Which lines of the entries below hold the word "computer"? Report each of them.

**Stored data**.

= Beginning of Section =

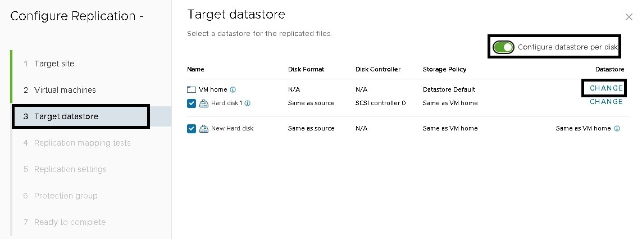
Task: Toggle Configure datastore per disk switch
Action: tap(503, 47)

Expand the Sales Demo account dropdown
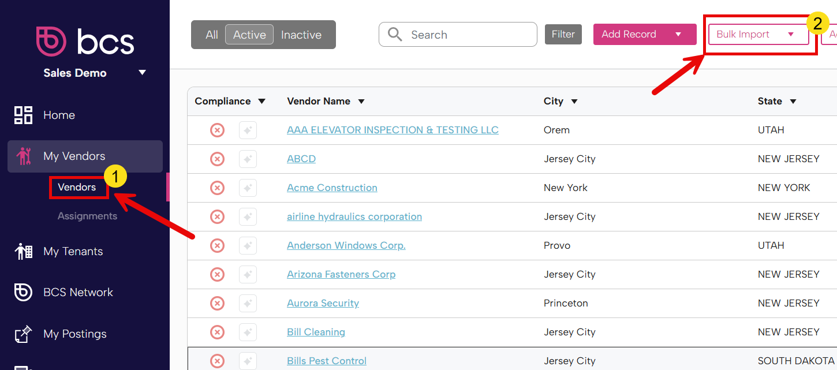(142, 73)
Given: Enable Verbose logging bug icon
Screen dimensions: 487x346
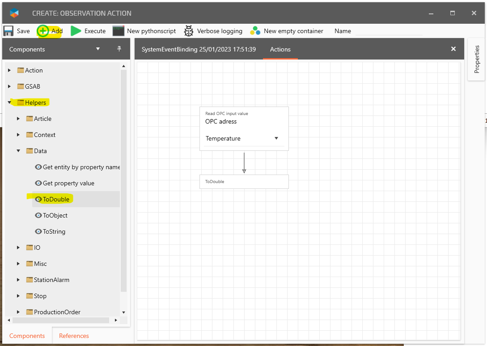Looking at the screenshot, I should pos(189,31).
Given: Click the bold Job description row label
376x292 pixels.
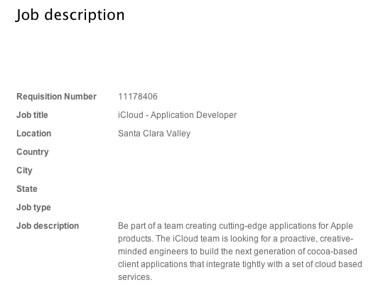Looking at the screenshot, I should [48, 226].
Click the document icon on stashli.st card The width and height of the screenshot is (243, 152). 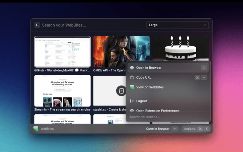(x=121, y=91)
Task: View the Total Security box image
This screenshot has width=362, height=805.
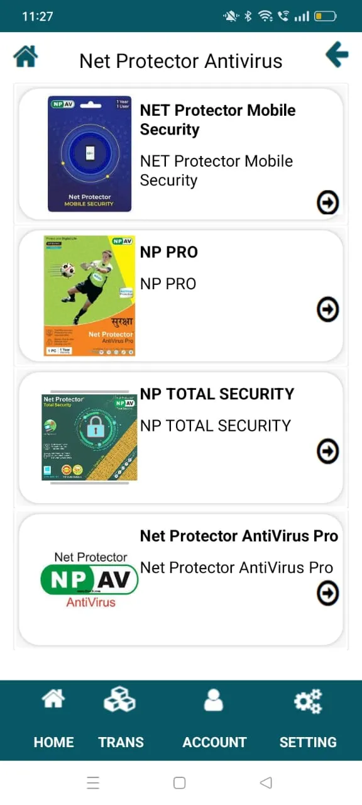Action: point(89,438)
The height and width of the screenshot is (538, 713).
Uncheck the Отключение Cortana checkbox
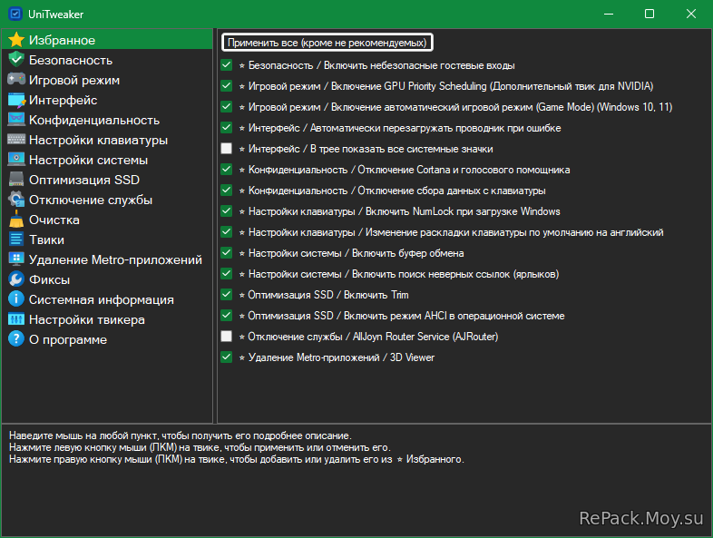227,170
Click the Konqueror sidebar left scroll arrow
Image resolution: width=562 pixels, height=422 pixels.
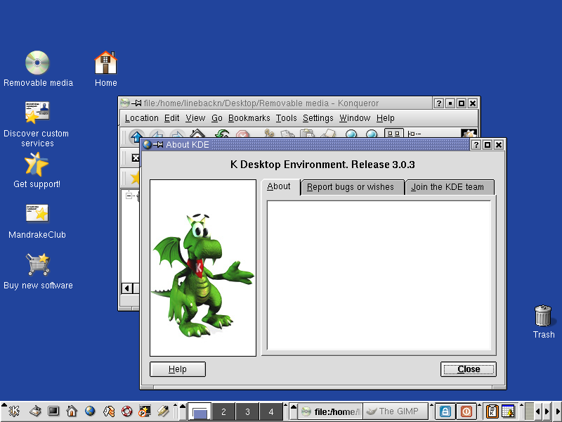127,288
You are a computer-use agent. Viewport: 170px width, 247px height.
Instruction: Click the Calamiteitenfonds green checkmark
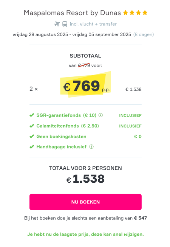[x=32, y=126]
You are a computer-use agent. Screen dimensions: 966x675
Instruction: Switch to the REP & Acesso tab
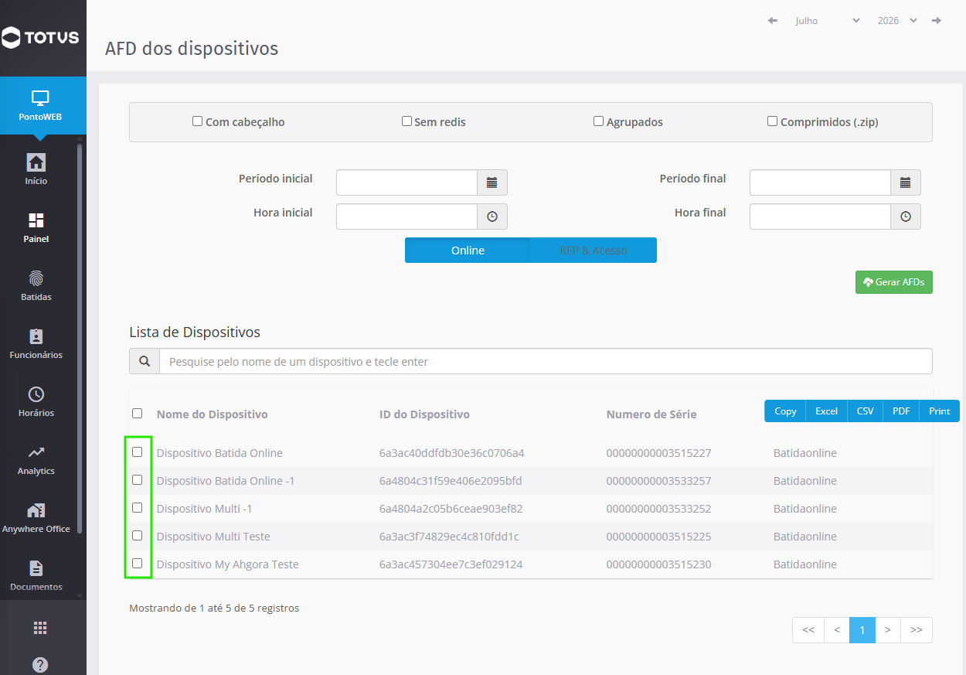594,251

= End of Section =

**PROBLEM SOLUTION**.
You are a computer-use agent. Viewport: 170px width, 247px height.
You are a computer-use agent. Screen dimensions: 966x675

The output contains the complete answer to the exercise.